- _WRITTEN EXERCISE_: Copy out, unchanged, the section of the records that opens with the line containing "Task: Open カスタムドメイン名 in the sidebar" and closes with the line containing "pyautogui.click(x=508, y=197)", including both of those lines.
== DATA ENTRIES
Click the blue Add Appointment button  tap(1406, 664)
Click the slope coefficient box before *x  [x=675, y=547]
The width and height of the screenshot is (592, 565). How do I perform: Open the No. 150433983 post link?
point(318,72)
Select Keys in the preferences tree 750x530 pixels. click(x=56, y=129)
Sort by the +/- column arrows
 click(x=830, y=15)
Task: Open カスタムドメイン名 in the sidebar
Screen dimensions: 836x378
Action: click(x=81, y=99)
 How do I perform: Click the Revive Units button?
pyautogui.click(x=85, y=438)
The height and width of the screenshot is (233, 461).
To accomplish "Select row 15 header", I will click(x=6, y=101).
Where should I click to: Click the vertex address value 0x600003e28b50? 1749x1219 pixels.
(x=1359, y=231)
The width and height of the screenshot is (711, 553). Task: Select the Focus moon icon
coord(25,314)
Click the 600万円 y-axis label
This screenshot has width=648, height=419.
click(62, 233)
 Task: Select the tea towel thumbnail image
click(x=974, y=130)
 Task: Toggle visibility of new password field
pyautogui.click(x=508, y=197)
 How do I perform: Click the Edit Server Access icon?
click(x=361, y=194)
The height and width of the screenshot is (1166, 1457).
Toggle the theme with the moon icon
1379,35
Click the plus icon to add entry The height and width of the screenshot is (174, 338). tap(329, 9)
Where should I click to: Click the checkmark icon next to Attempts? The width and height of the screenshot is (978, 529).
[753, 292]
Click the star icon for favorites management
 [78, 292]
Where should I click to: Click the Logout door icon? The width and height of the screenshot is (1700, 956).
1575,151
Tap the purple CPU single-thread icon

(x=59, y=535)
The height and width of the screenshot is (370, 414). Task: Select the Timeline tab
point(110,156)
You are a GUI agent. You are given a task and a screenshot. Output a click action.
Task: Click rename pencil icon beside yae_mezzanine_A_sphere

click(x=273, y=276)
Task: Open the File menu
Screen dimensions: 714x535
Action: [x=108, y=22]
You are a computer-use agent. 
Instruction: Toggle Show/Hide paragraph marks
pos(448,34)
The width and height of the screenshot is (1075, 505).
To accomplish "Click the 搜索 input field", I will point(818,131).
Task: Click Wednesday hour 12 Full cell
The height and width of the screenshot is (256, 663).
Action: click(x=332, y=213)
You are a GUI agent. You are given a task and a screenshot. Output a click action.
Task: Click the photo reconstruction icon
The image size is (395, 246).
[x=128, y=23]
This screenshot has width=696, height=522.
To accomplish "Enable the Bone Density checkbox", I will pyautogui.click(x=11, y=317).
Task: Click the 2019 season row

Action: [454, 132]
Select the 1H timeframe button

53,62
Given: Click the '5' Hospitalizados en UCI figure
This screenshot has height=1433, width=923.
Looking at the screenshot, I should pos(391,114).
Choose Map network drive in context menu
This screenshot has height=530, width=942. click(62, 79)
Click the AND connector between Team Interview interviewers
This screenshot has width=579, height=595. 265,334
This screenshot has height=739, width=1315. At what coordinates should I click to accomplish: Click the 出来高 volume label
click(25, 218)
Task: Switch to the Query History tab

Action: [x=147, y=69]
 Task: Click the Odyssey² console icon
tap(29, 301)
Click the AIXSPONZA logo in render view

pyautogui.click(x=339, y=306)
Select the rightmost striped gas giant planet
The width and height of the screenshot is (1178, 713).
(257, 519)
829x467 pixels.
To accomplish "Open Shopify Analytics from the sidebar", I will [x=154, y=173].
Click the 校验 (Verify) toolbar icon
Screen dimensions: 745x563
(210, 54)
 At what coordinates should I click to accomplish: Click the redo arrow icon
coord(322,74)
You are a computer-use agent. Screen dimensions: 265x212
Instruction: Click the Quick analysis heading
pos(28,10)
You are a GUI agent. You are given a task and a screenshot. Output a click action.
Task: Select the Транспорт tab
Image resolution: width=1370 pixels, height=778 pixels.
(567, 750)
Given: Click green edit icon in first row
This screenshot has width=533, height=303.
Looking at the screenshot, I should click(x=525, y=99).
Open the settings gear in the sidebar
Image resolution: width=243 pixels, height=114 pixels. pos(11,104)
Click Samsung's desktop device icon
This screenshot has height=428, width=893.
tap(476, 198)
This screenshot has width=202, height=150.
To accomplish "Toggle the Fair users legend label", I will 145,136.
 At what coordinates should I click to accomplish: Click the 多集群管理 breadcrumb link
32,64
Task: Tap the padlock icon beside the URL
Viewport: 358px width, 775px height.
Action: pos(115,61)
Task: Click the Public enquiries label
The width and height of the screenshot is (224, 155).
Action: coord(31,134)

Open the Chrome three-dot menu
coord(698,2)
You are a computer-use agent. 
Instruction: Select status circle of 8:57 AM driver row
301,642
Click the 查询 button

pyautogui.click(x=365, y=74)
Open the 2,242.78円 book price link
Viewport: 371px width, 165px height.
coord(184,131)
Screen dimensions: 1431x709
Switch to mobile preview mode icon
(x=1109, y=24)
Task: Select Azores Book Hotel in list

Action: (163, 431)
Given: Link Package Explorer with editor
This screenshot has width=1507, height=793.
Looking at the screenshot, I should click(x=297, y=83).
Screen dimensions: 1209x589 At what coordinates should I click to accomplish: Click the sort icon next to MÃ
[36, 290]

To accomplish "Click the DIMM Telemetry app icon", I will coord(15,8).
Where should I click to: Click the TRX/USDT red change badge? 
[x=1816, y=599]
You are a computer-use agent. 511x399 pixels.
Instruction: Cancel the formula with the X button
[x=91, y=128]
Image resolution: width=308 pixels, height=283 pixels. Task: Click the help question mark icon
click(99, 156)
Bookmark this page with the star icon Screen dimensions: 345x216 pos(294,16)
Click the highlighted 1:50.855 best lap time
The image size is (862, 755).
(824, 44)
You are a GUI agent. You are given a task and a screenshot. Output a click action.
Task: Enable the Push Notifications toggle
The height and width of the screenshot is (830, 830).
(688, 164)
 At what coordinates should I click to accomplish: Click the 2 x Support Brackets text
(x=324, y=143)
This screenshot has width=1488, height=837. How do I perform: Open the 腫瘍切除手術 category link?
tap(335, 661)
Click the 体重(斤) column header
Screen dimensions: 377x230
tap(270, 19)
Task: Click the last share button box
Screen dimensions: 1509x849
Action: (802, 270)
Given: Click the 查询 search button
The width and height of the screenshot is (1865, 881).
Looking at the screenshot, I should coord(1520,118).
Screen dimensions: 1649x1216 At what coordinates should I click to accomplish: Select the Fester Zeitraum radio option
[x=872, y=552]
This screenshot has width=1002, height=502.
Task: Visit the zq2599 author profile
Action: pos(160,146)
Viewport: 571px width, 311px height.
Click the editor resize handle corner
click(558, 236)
====
- _RESPONSE TO THIS EXERCISE_:
Task: Open カスタムドメイン名 in the sidebar
Screen dimensions: 836x378
Action: click(x=81, y=99)
 How do I perform: Click the Revive Units button?
pyautogui.click(x=85, y=438)
The height and width of the screenshot is (233, 461).
To accomplish "Select row 15 header", I will click(x=6, y=101).
Where should I click to: Click the vertex address value 0x600003e28b50? 1749x1219 pixels.
(x=1359, y=231)
The width and height of the screenshot is (711, 553). Task: Select the Focus moon icon
coord(25,314)
Click the 600万円 y-axis label
This screenshot has width=648, height=419.
click(62, 233)
 Task: Select the tea towel thumbnail image
click(x=974, y=130)
 Task: Toggle visibility of new password field
pyautogui.click(x=508, y=197)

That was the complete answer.